Часто, хоронясь в силу неодолимой привычки делать это, когда рука его касалась чужого, забирался после тяжёлой смены на местную свалку, куда нередко самосвалами свозили с карьеров утиль. Оттуда, отбрасывая по пути разный хлам, пробирался ближе к середине кучи, перешагивая через обрезки некондиционных резиновых сапог, обломки лопат, кабельные обрубки, драные проволочные перекати-поле, выискивая всё, что могло с наибольшим приближением к оригиналу стать заменой холста в очередных его художественных опытах. Это был такой же утиль, недорваный, недорезанный, не дотёртый до дыр – робы из грубой кирзы, полагающиеся рабочим с меднорудного разреза. Их выдавали пару на год – дело было вскоре после окончания войны, – после чего отбирали и вывозили на свалку, чтобы, не дай бог, трудовой люд не поживился уже и так употреблёнными до крайности обносками. Но для Адольфа это был клад, залежь, скважина с ничейным и полезным добром. Он утаскивал, сколько получалось, затем вырезал спиновую часть из более-менее уцелевших и выкроенные таким образом куски приводил в окончательный порядок.
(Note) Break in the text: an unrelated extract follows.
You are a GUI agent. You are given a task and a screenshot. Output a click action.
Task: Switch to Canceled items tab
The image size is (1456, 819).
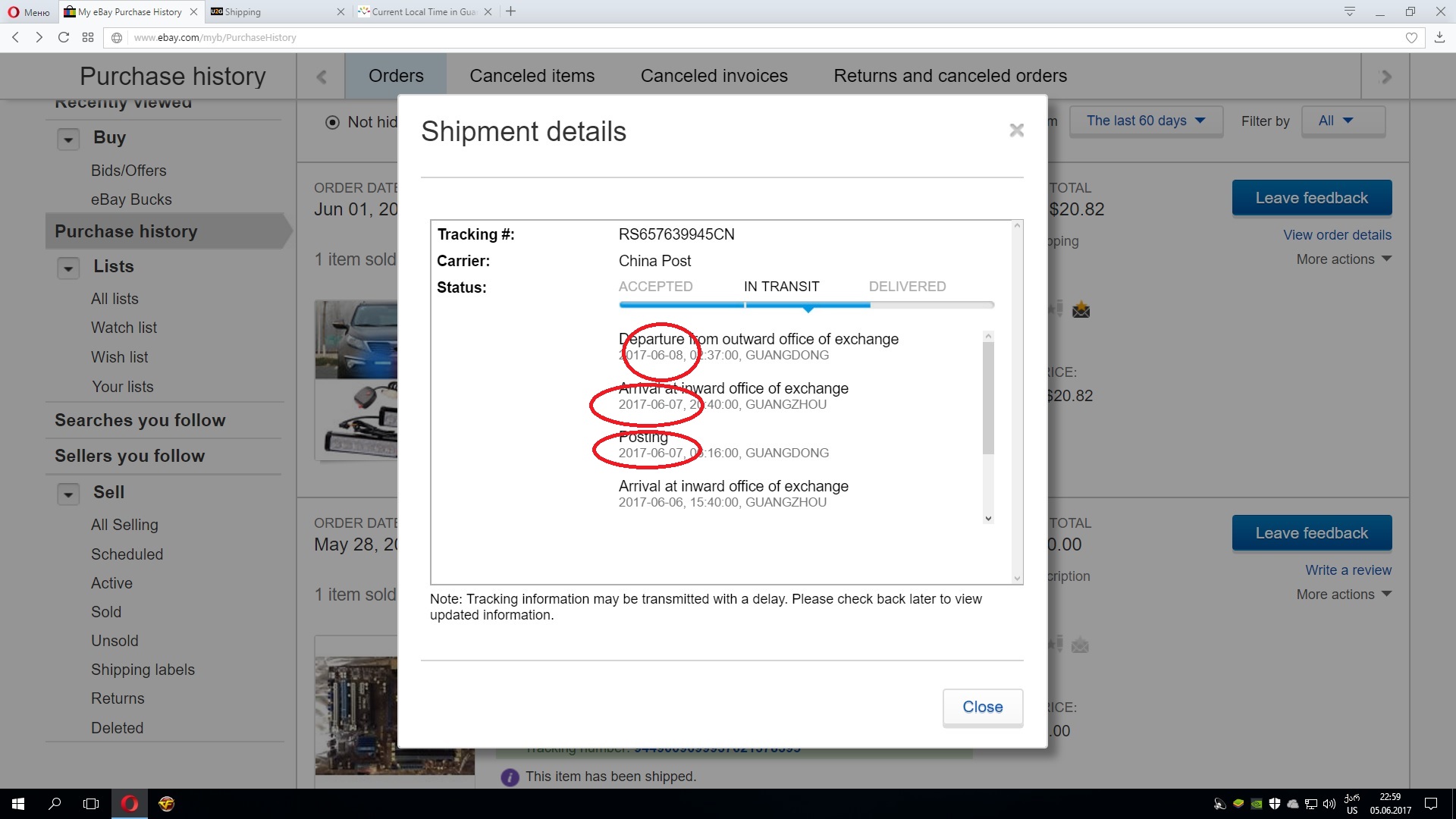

Уже под утро, незадолго перед новой сменой, вымачивал нарезанные квадраты и натягивал на сколоченные им подрамники, и грунтовал, раз и два, готовя под очередной пейзаж или натюрморт. И уже было неважно, что живёт он в гиблых местах, где днём и ночью воют ветры, а перед самым утром до ушей доносится звук лагерного гонга, от которого сжимается всё внутри.
Он писал степь, находя в ней красоты, которые даже его удивительным зрением, приспособленным видеть красоту неброскую и неочевидную, ухватывались не сразу. Скудная поросль, разнобойный, иссушенный солнцем и недостатком влаги травостой, пожухлый мелковатый ковыль с шелковистыми перистыми остями, прошлогодний бурьян, поникший, но всё ещё живой, недобитый зимней лютостью, с едва оживающими к весне молодыми ростками, с трудом пробивающими себе новую дорогу к жизни и свету… Но всмотришься и заметишь: там и сям вдруг прорастают голубые, синие и лиловые волошки, веселя своим бесцеремонным колером этот безрадостный, на первый взгляд, угрюмый и неохватный глазом степной ландшафт. И тут же – порыв ветра, сухого, острого, колкого… и вот уже над бесконечной равниной, застилая глаза, спирально закружилась пыль, мутя собою воздух и свет…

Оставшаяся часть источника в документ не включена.